Investors who are well versed in stock market dynamics can easily make direct investments in stocks of sectors or companies that are in line for revival. However, other investors, who do not have the expertise or the time to do research and track investments regularly, could take the mutual fund route to capture the market opportunities if you haven't done this already. If you are invested in equity mutual funds, continue your systematic investment plans (SIPs) and eschew the temptation of booking gains.

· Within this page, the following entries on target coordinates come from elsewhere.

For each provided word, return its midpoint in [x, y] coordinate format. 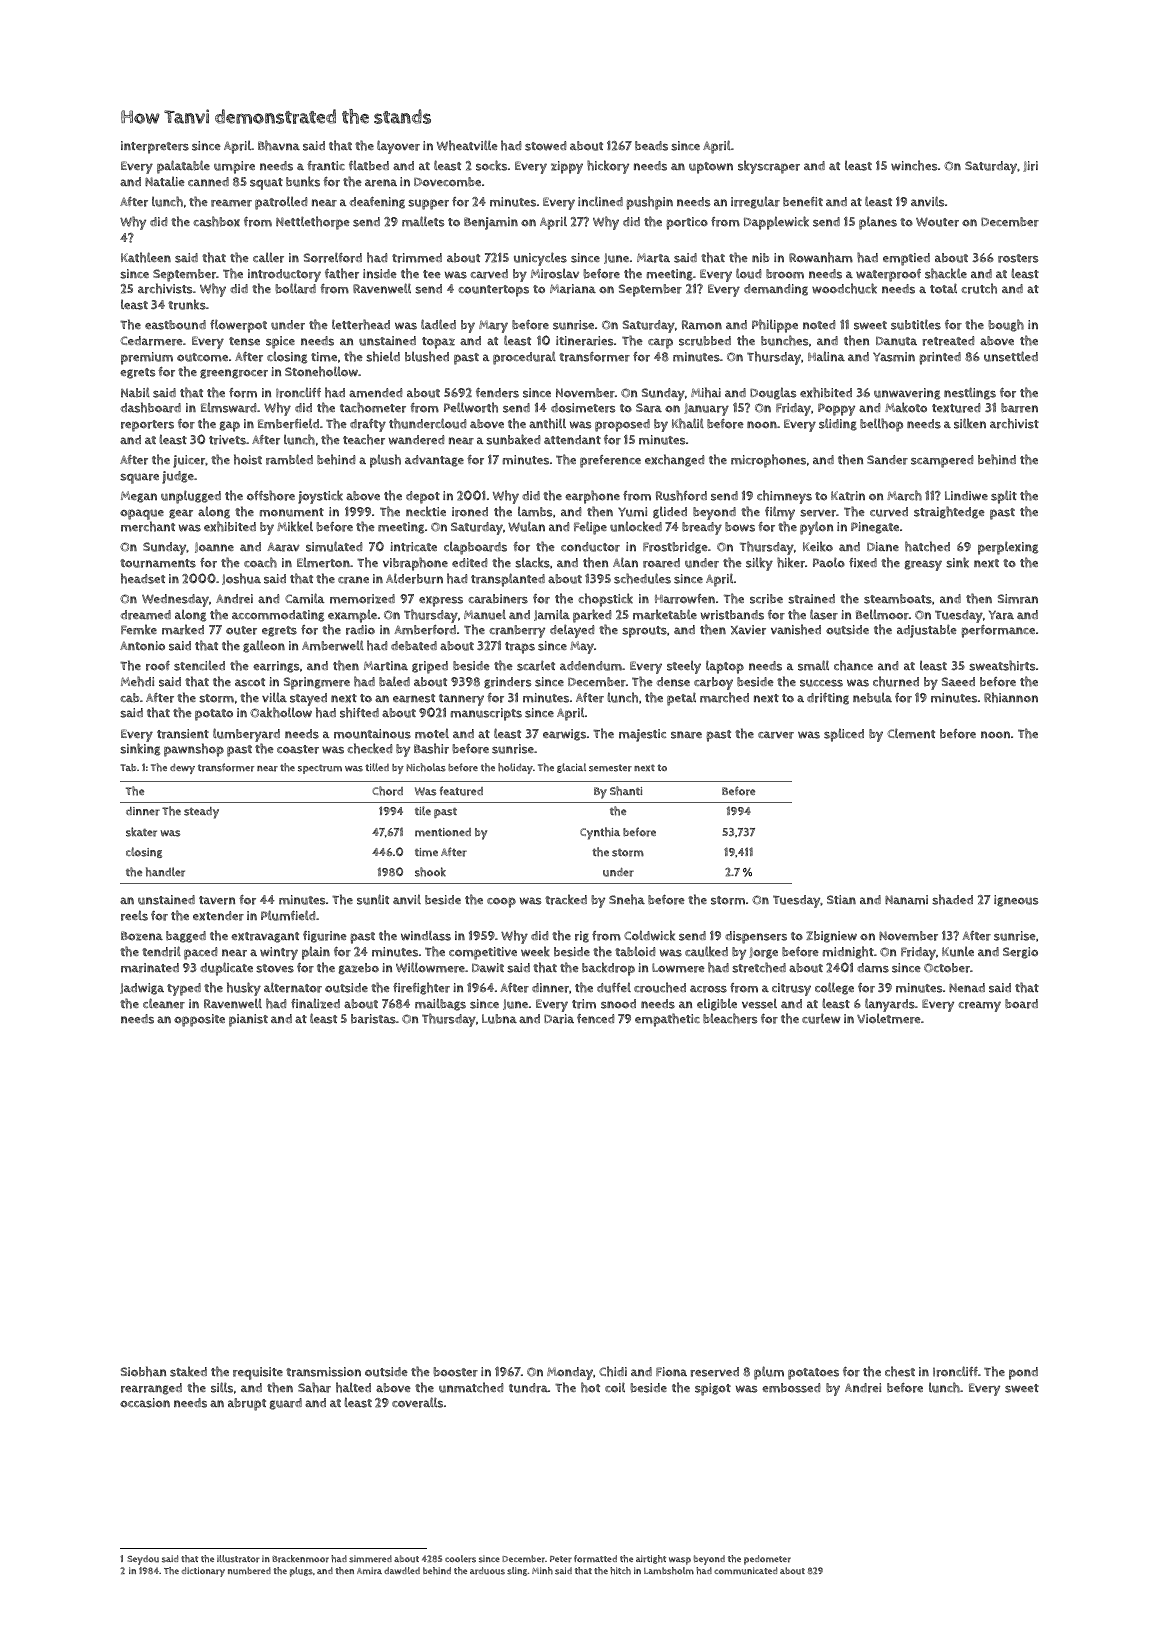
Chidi [613, 1371]
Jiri [1030, 166]
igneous [1016, 901]
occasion [145, 1403]
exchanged [675, 460]
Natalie [165, 182]
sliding [838, 424]
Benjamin [491, 223]
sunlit [373, 899]
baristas [373, 1019]
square [139, 478]
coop [501, 902]
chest [900, 1371]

Remember, you are investing for your long-term goals and this is just a digression.

However, if you have funds that have been underperforming versus their benchmarks and peers for long, say, two years, you could consider exiting them and migrating on better performers.

The economic sentiments influencing the world of your finances have taken a turn; be prepared to take advantage of any upturn in the markets while riding out the interim volatility.

The author is a Mumbai-based freelance journalist.